Thus concluded one of the more astonishingly meteoric careers in Crimson annals. “Tom and I had a lot of conversations along the way over four years,” says Murphy. “He grew so much as a person here. Like a lot of young quarterbacks, he really wasn’t ready. He could always throw the football, but he didn’t understand the mental part of the game—the emotional part and the leadership part. Between his sophomore year and his senior year he improved as much as any quarterback I’ve been around.”

In came Smith. On his first snap, he merely handed to Darrington, who gamboled through a large hole into the end zone. (No finger-wagging this time, though Darrington did take a long look into the Yale section along the third-base line.) McIntyre kicked the final point of the 2018 season. Harvard 45, Yale 27. The 45 points tied the Harvard high for The Game. The 72 combined points were the most ever in a Harvard-Yale game. Harvard’s 578 total yards were a record against Yale—zooming past the 518 amassed in 2012.

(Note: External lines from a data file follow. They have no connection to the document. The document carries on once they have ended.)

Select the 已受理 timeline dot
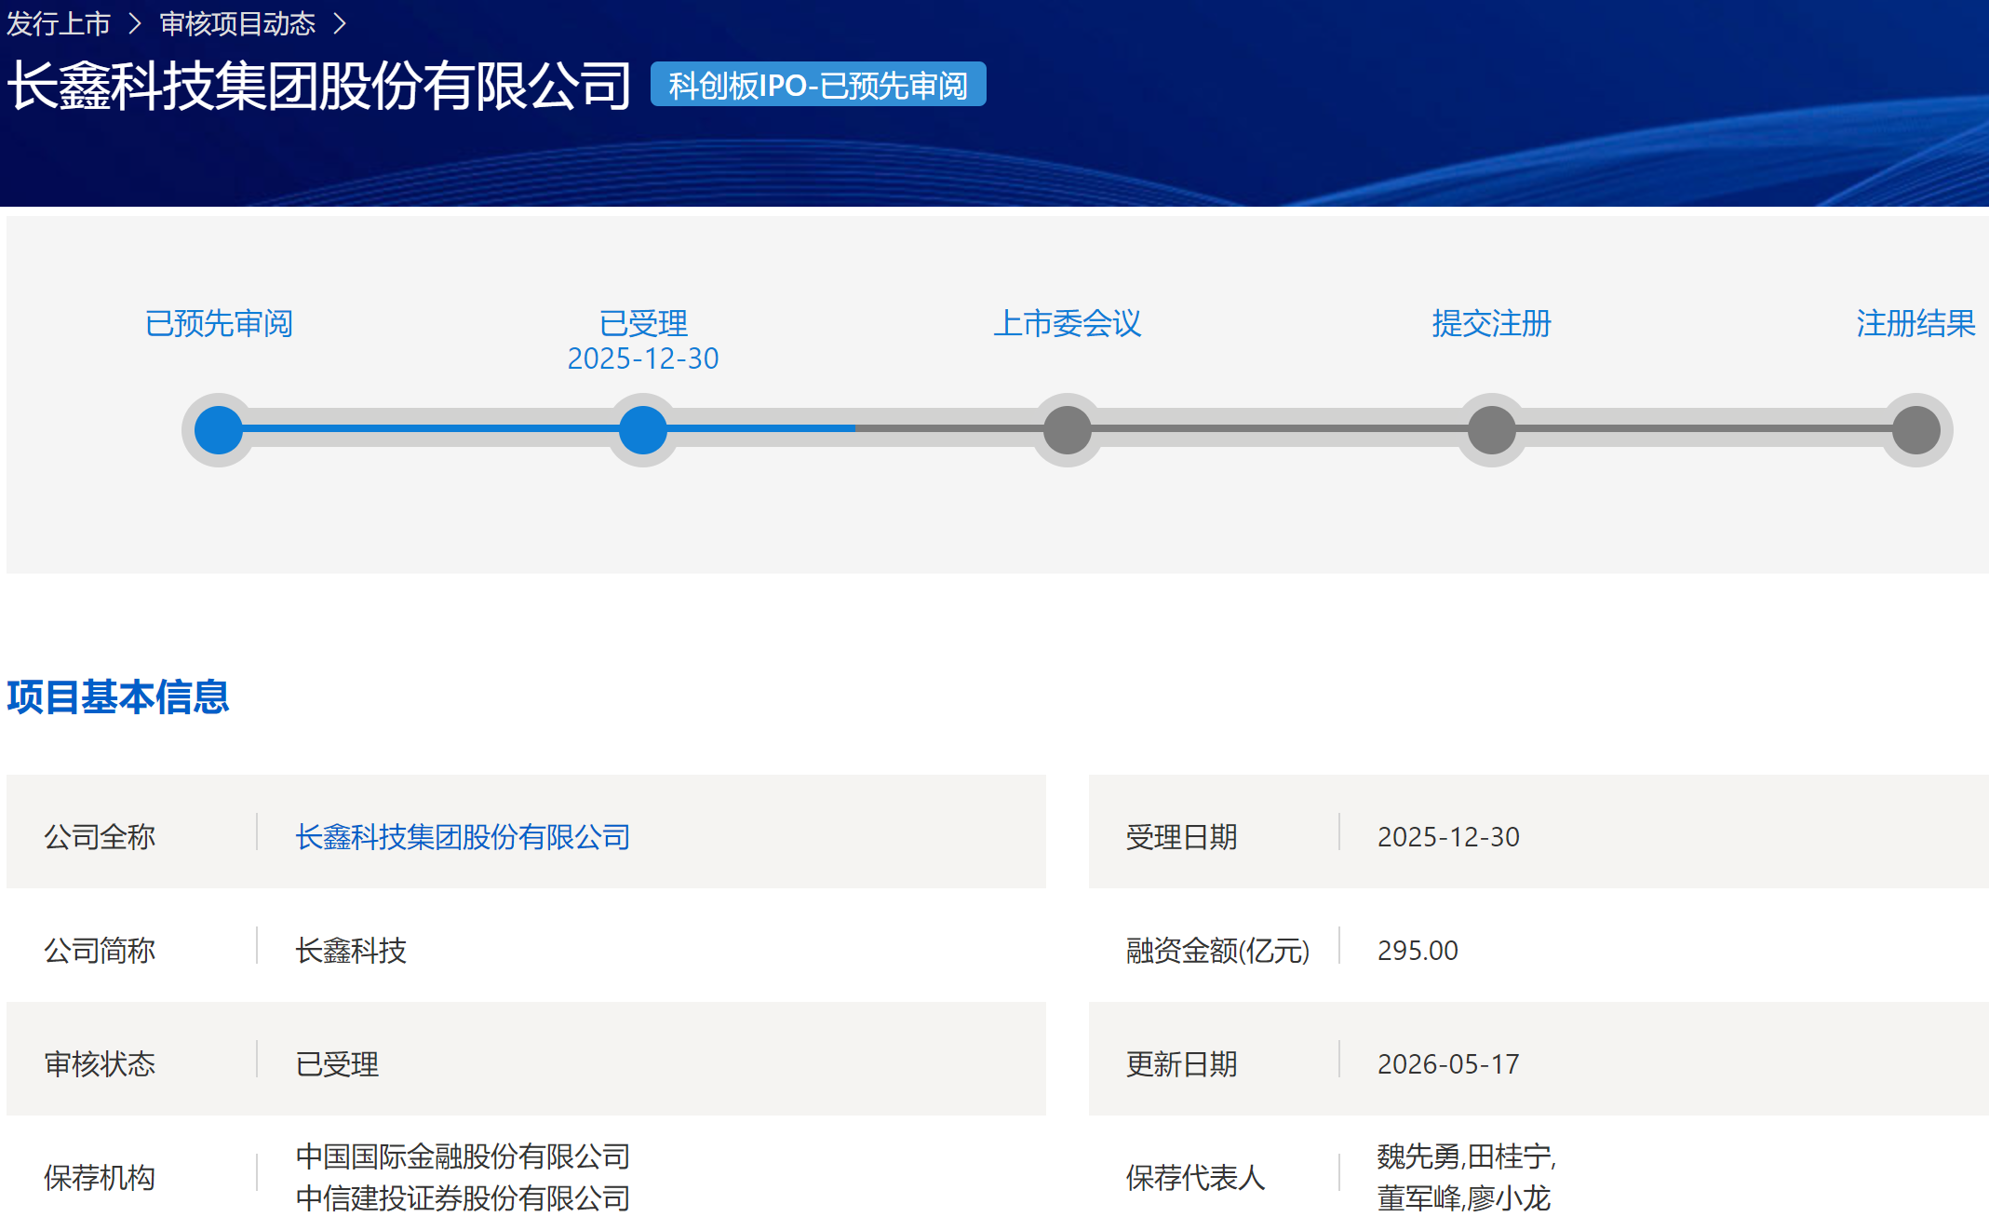This screenshot has width=1989, height=1217. pyautogui.click(x=643, y=429)
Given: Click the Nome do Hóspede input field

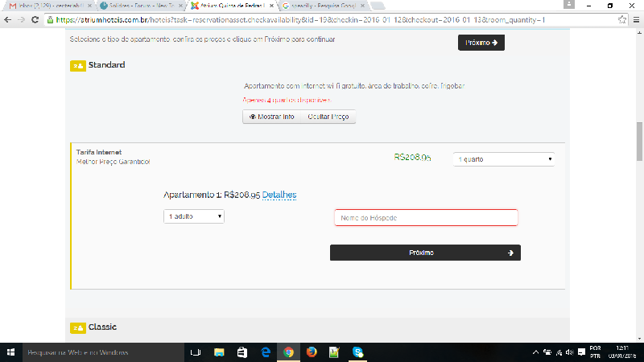Looking at the screenshot, I should tap(425, 218).
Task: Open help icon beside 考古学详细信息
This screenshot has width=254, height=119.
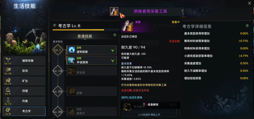Action: [x=247, y=26]
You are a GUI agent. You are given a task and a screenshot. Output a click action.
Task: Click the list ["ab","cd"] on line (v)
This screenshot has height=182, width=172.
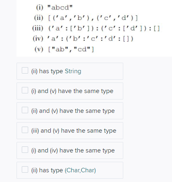[x=71, y=49]
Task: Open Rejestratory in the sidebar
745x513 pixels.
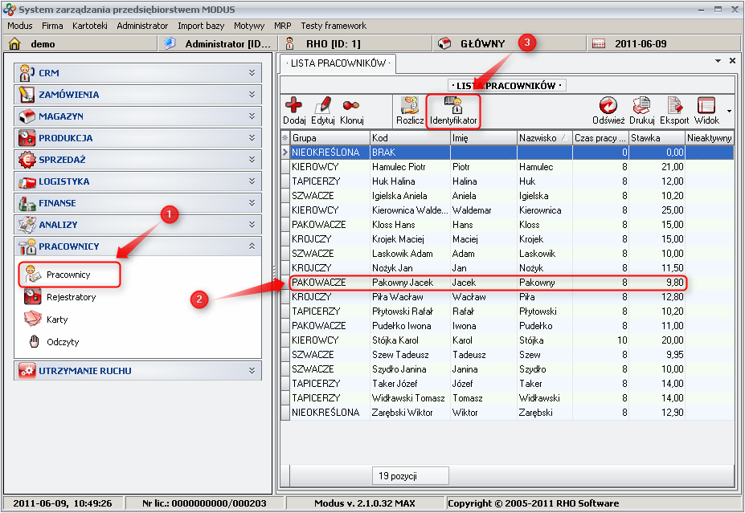Action: (x=71, y=297)
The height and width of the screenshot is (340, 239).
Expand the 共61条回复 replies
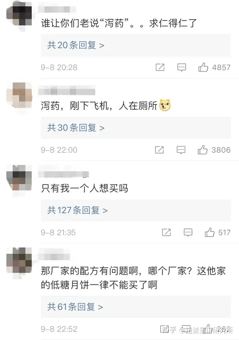tap(136, 307)
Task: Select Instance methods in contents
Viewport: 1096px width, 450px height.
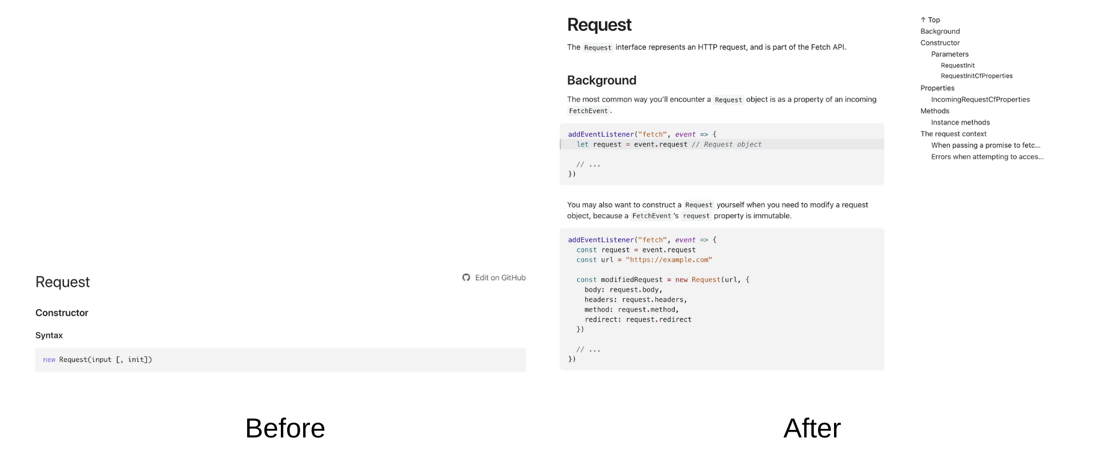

As he looks to 2019, Murphy has some big holes to fill, most notably on the offensive and defensive lines. But the skill positions are deep and talented. The running-back troika of Shampklin (who led the Ivy League in rushing with a 105.3-yard average), Darrington, and Watson all will get “tons of reps,” Murphy promises. McIntyre and punter Jon Sot, who as a freshman topped the Ivy League with a 41.1-yard average, will continue to handle the kicking. Jake Smith will have a shot at regaining his starting job at quarterback but he will be pushed by several promising candidates. Maybe one of them will emerge, just the way Tom Stewart did.

FINAL STANDINGS

 Ivy GamesOverall
Princeton7-010-0
Dartmouth6-19-1
Harvard4-36-4
Columbia3-46-4
Pennsylvania3-46-4
Yale3-45-5
Cornell2-53-7
Brown0-71-9

Tidbits: With Harvard’s victory, the series now stands at Yale 67 wins, Harvard 60 wins, and eight ties….Five Harvard players were named to the All-Ivy first team: senior offensive lineman Larry Allen Jr., senior defensive lineman Stone Hart, sophomore running back Aaron Shampklin, senior defensive back Wesley Ogsbury, and freshman punter Jon Sot. Four others were named to the second team, and three more were Honorable Mentions….Rising fifth-year senior Wesley Ogsbury was elected the 146th captain of Harvard football. Ogsbury, a defensive back from Denver, is a resident of Leverett House and an economics concentrator.…The first game of Harvard’s 2019 football season will be on September 21 at San Diego.